Figure 4.

Effect of CTX Treatment on M11 CAR T Cells, Endogenous T Cells, and Regulatory T Cells (Tregs)

TDLNs, spleens, and tumors were harvested from mice treated as described in Figures 3A and 3B. After digestion, they were subjected to flow cytometry. (A) M11 CAR T cells were tracked by flow cytometry through their GFP label. CTX treatment increased the persistence of M11 CAR T cells in TDLNs (left graph) and spleens (right graph) (numbers are in percent total live cells). Samples: n = 3 per group. Statistics by 2-way ANOVA: ∗∗p < 0.01. (B) The frequency of T cells in AE17om tumors post-treatment was assessed. When used alone, CTX decreased the percentage of CD3+ and CD4+ T cells of live tumor cells.
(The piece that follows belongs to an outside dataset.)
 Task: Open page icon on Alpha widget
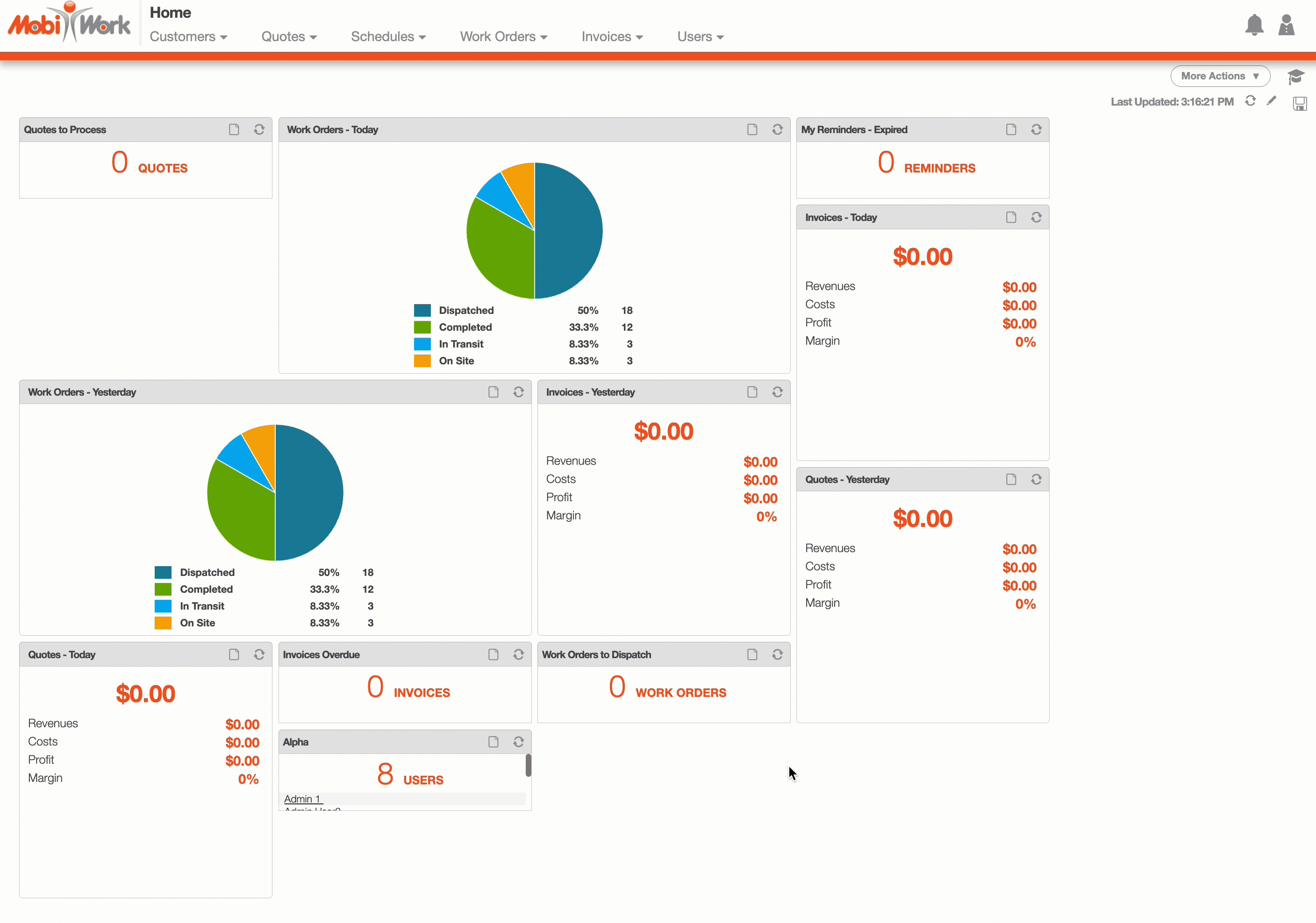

Tumors treated with the combination of CTX plus M11 CAR T cells showed significantly increased infiltration of CD8+ T cells compared to the untreated group, the group treated with M11 CAR T cells only, or the CTX-only group. Samples: n = 3 per group. Statistics by 2-way ANOVA: ∗p < 0.05; ∗∗∗p < 0.001; ∗∗∗∗p < 0.0001. (C) Treg (CD25+CD3+CD4+FoxP3+) frequency was seen to be significantly decreased in TDLNs of mice treated with CTX alone. This effect was not replicated in the spleens of these mice, where a slight decrease in Tregs was seen in CTX-treated samples, but it was not significant. Tumors treated with CTX and with CTX plus M11 CAR T cells had a significantly smaller percentage of Tregs compared to the Tregs in tumors of untreated mice or mice that were treated with M11 CAR T cells. Samples: n = 3 per group. Statistics by 2-way ANOVA: ∗p < 0.05; ∗∗∗∗p < 0.0001.